(Pixel coordinate grounding data)

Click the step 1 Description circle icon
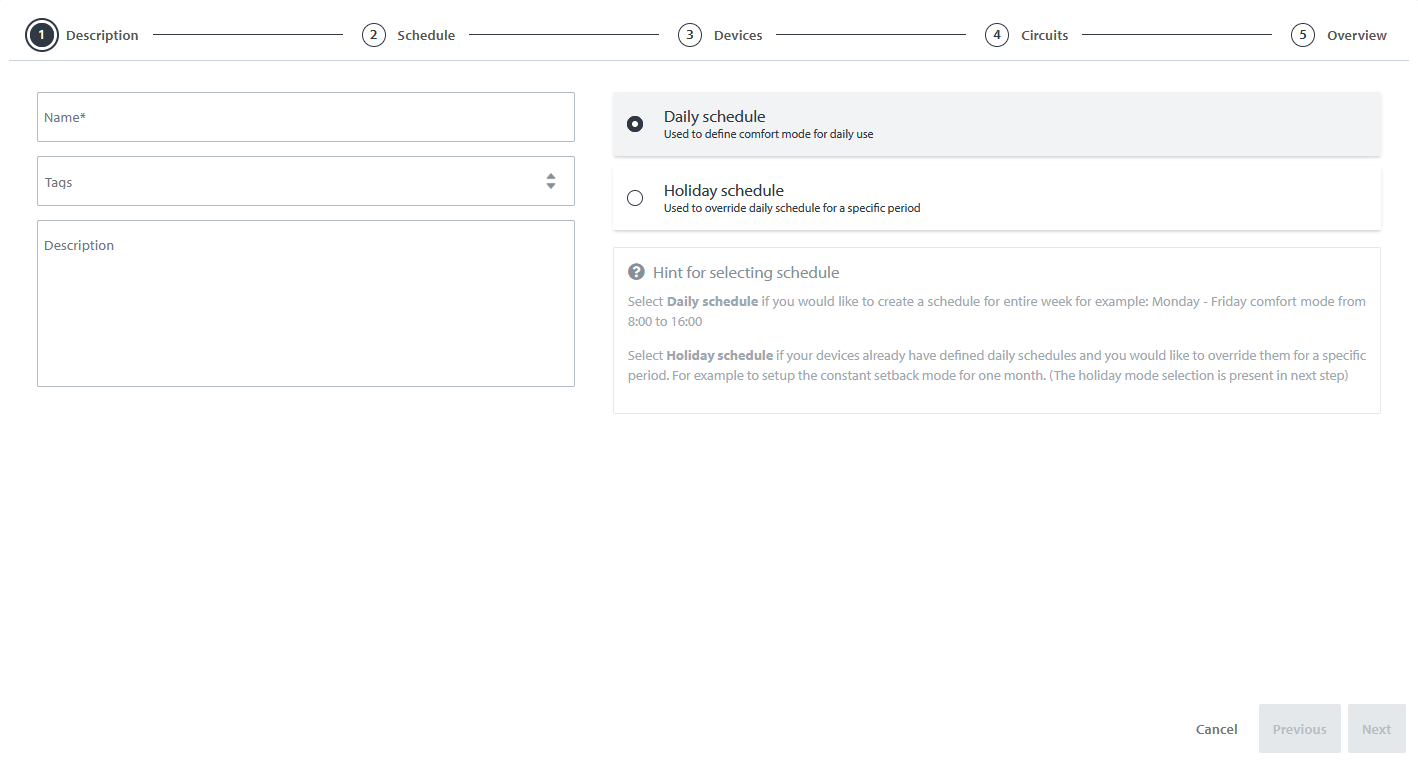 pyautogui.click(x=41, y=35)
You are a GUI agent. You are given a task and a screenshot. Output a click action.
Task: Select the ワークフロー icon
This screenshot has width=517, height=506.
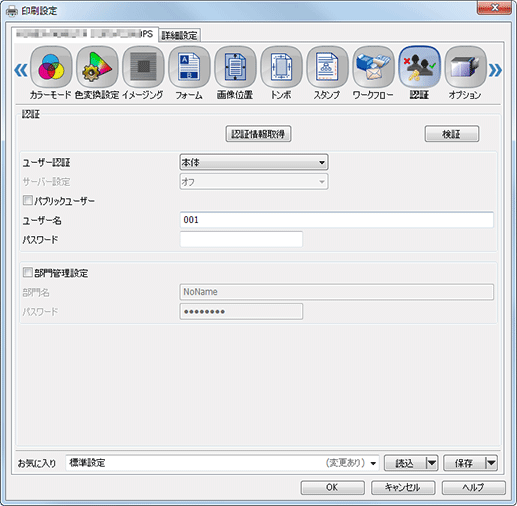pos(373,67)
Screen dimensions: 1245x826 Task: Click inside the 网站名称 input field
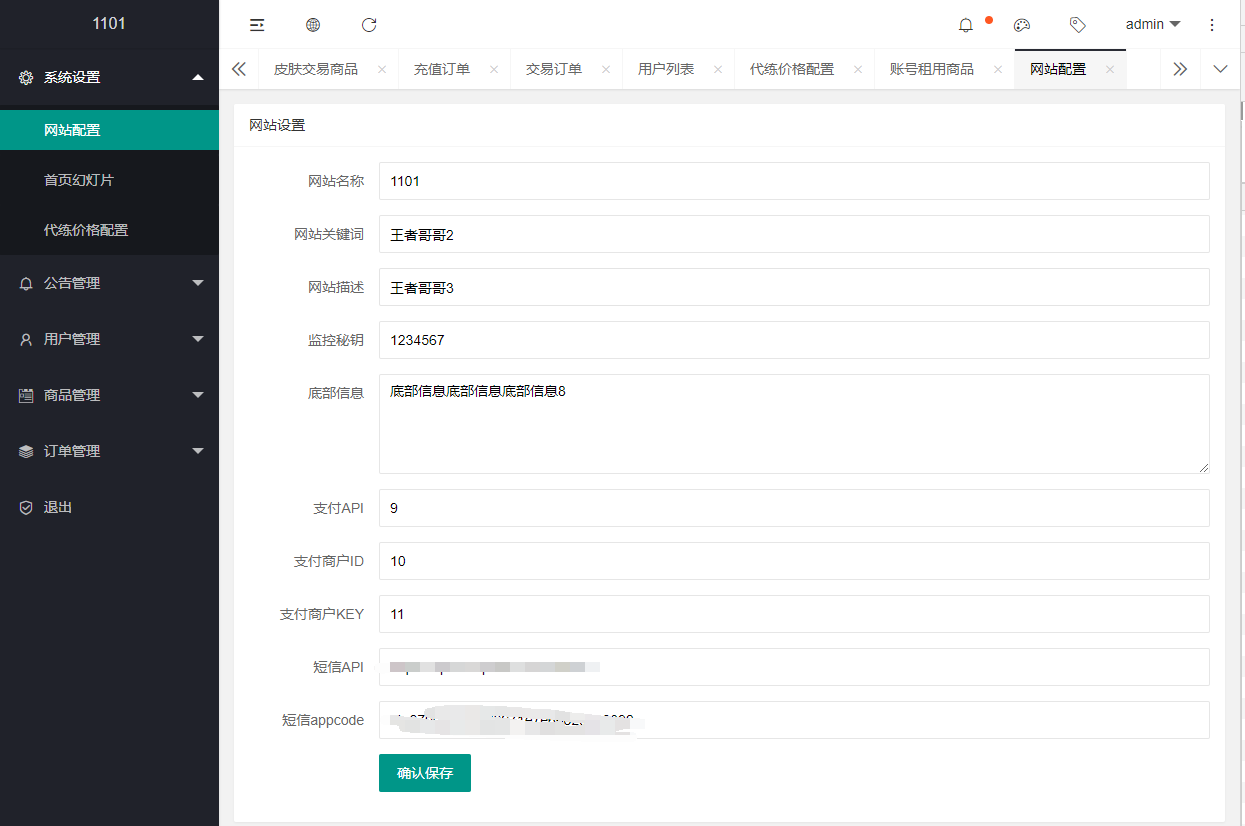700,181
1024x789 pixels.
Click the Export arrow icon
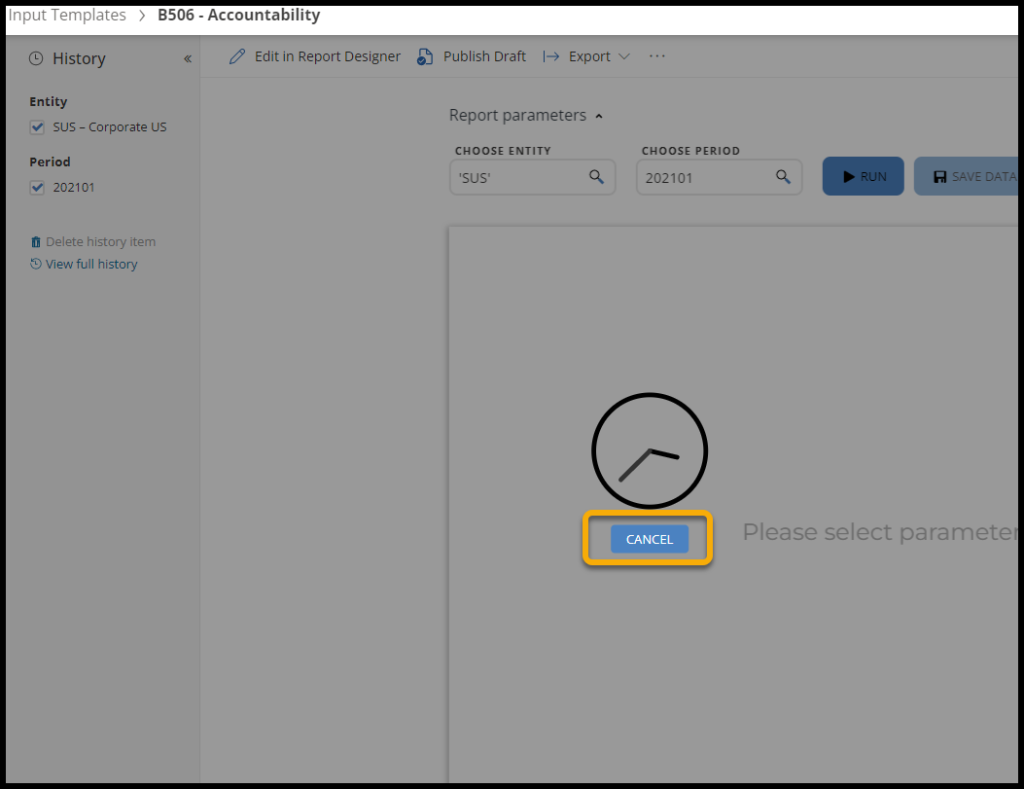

■ **Your goal**
All pictures are to be dropped, and the records above returned exactly.

■ **Response**
Click the step 1 Description circle icon
 pyautogui.click(x=41, y=35)
You are a GUI agent. You are given a task and a screenshot. Output a click action.
Task: Select the ワークフロー icon
This screenshot has width=517, height=506.
pos(373,67)
Screen dimensions: 1245x826 Task: Click inside the 网站名称 input field
700,181
1024x789 pixels.
Click the Export arrow icon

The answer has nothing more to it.